Molding samples from gels
Photoelastic samples can also be cast from more common materials than urethane. For example gelatin is a very good photoelastic material, with a high photoelastic constant, which means that a small stress induces a large photoelastic effect (Kuske & Robertson, "Photoelastic Stress Analysis"). Gelatin is most likely the most used photoelastic gel but many others like agar or konjac exist (Tomlinson and Taylor). In this section we focus on making samples out of gelatin but similar processes can be applied to other type of hydrogels.
Making cross-linked gelatin discs
Gelatin samples can be molded in the same way as urethane ones. To make gelatin discs, first dissolve gelatin in water. To do so let first the gelatin softness in cold water during few minutes. Then heating it up higher than 50 degrees but lower than 90 degrees. Depending on the required rigidity, the concentration of gelatin can be tuned. A typical concentration is 10 weight percent. The gelatin will set at a temperature around 35 degrees. After pouring the warm gelatin solution in the rubber molds, store the molds in the refridgerator for around 3 hours, to make sure the gels are fully set.
The samples can be used as such but they are not stable for long observation.
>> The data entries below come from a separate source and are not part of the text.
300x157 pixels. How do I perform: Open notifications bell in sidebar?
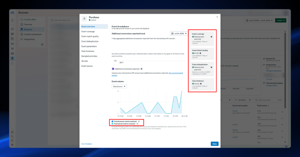pos(12,20)
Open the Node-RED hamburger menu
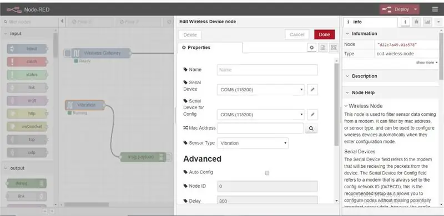This screenshot has height=216, width=444. (435, 9)
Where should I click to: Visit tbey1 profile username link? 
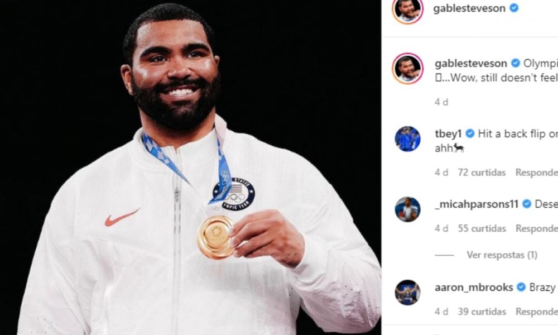click(448, 134)
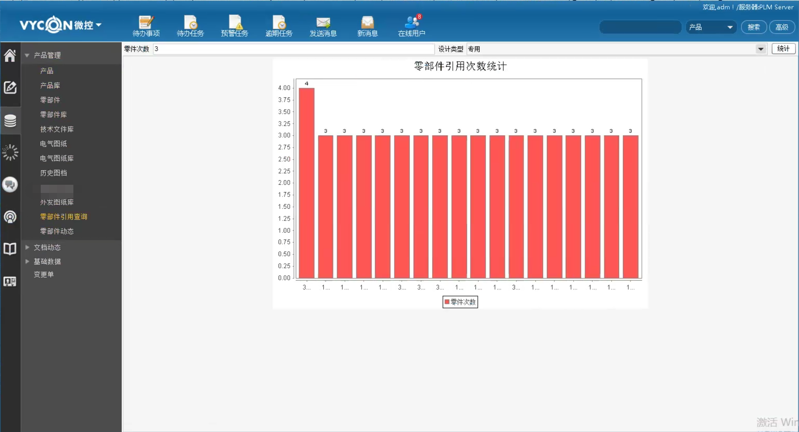This screenshot has height=432, width=799.
Task: Open the 逾期任务 overdue tasks icon
Action: click(x=279, y=26)
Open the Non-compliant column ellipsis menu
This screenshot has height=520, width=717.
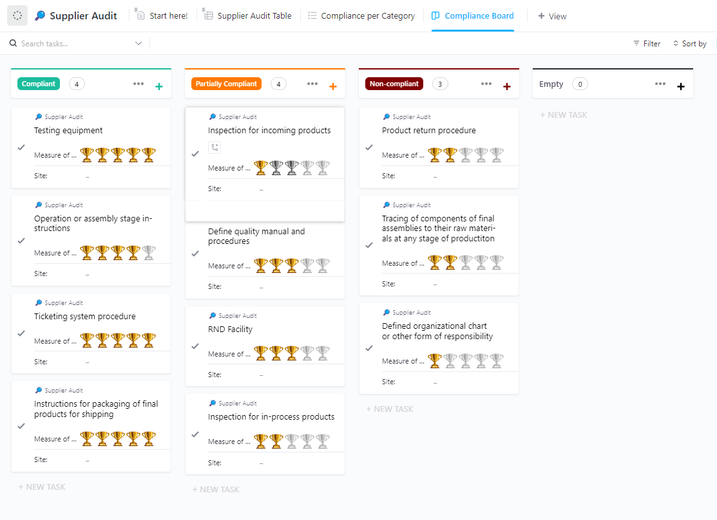tap(486, 84)
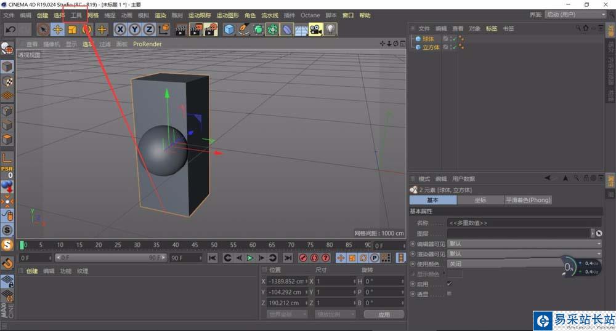
Task: Select the Scale tool
Action: click(x=72, y=29)
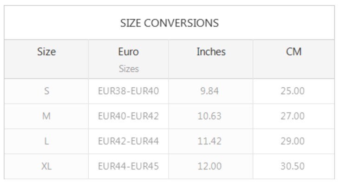Click the 30.50 CM value

pyautogui.click(x=293, y=166)
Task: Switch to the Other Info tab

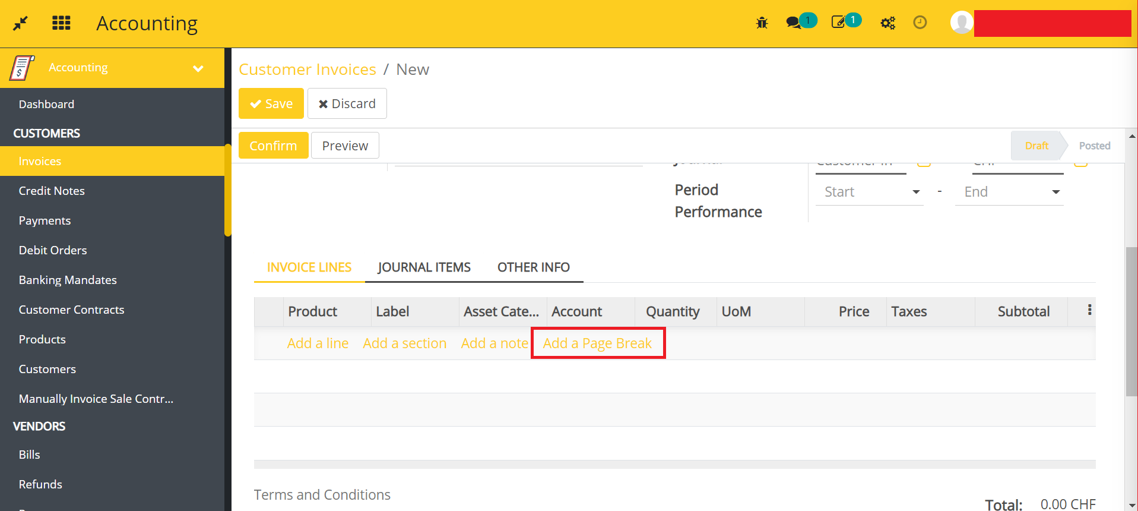Action: pos(533,267)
If they stay in the air they will dry and solidify, and if they stay into water they will swell it and dissolve. In both cases this changes the photoelastic properties of the material. To stabilize them we can cross-link the gelatin. We also note that bacteria can develop in the gelatin ruining its properties.
After removing the gels from the molds, place them in a 10 weight percent glutaraldehyde solution for about 2 hours (depending on the sample size). This cross-links the gels, so that they will no longer dissolve in water (Olde Damink et al). Glutaraldehyde is toxic, so make sure to use gloves. Other cross-linkers do exist, but not all of them retain the photoelastic properties of the gelatin. Remove the gels from the glutaraldehyde solution, and wash them repeatedly with water, by leaving the gels in an excess amount of water for at least 12 hours. Repeat the washing procedure a few times to ensure all glutaraldehyde is washed away and diffused out of the gels.
Video of the photoelastic response of a gelatin disk.
Picture of the photoelastic response of a gelatin disks.
We not that in the case of agar gel, this cross-linking process is not necessary since it does not dissolve in cold water and stays stable.
Making cross-linked gelatin spheres
Gelatin spheres can be made by dripping a hot gelatin solution in a cold oil (e.g decane). To make sure the droplet remains spherical, it is important that the Bond number (the ratio of the weight of the droplet and surface tension) is low. This can be achieved by making sure the droplets are sufficiently small (by using a very small nozzle) and to avoid using surfactants. The droplet size can be made even smaller by applying a coaxial air flow. This air flow along the nozzle allows gelatin particles to be made with sizes ranging from 2.3 to 7 mm (Workamp et al). To ensure the droplets are fully solidified before touching each other (which could lead to merging), it is convenient to have a sufficiently long tube of cold oil in which the droplets slowly solidify while settling to the bottom.
Gelatin spheres made using the technique published by (Workamp et al). Grid line spacing is 1 mm.
Photoelastic response of a suspension of bidisperse gelatin spheres in a Couette geometry. For more details see Workamp et al.